Janvier and Illium stayed outside while Ashwini went in. Closing the door behind her with a quiet snick and steeling herself for what she might see, she faced the bed. They’d put the victim in a private room with a sprawling view of the field of fallen stars that was the night-draped city. The woman on the bed, however, wasn’t concerned with the scenery.

She lay flat on her back, staring up at the ceiling with dull brown eyes that were sharply slanted. Paired with the knife-edge cheekbones that now pushed painfully against her skin, those eyes would’ve given her a feline kind of beauty once, stunning and sensual. Her only flaw, for those who would see it that way, was the birthmark that covered the left side of her face and part of her neck, the color dark as port wine.

Once again, the killer had chosen a woman who may well have been vulnerable, a target wounded by the world until she’d been willing to overlook the danger signs in hope of love and safety.

Her face had shrunken in on itself, the majority of her skin a papery white that appeared leathery from a distance; Ashwini was certain that was an illusion, that it would prove as thin and brittle as Felicity’s. The woman’s fingernails were cracked and broken, her frame emaciated, and her black hair so thin, it felt as if a touch would turn it to dust.

A bandage covered her throat, the flesh below no doubt torn and ripped.

When Ashwini gently lifted the sheet, she saw bruises and bite marks on every inch of skin exposed by the thin hospital gown. That, however, was where the resemblance to Felicity ended. Where Felicity had been a mummified husk, this woman still had some blood in her body, some flesh on her bones. As if she’d escaped before the process was complete.
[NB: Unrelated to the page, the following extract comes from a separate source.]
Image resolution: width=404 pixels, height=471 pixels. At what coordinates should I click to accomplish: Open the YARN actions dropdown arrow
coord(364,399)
Ashwini was certain she’d been released on purpose.

Replacing the sheet, careful not to nudge the IV lines that dripped into the woman, she said, “I’m Ash. My job is to find out who did this to you. Help me.”

No response.

Not about to give up, she grabbed a chair from the corner and took a seat beside the bed. Then she started talking about Felicity, about what they’d found so far. “This,” she said at the end, “what the bastard’s done to you, what he did to Felicity, it isn’t right and it needs to be stopped.”

Nothing.

Ashwini wasn’t even sure the victim had blinked the entire time she’d been talking. Accepting that perhaps the woman simply couldn’t reply, that she’d been broken on too deep a level, Ashwini rose to her feet and put the chair back where it had been. However, when she would’ve left the room, something made her turn back.

No change, not even a whisper, and yet . . .

She returned to the bed, stared at the hand that lay so fragile and emaciated inches from her. It hadn’t been visible when she’d replaced the sheet. “Speak to me,” Ashwini whispered, but the woman continued to stare up at the ceiling.

Yet her hand, it lay in front of Ashwini like an invitation.

Throat working and skin hot, she flexed and unflexed her own hand. Her instincts screamed that she had permission, that the woman trapped in that shell of a body was crying out to her on a frequency no one else could hear. Still, she hesitated. This wouldn’t be like with old and wise Keir, or with the young and teary-eyed teenager who’d discovered Felicity’s body.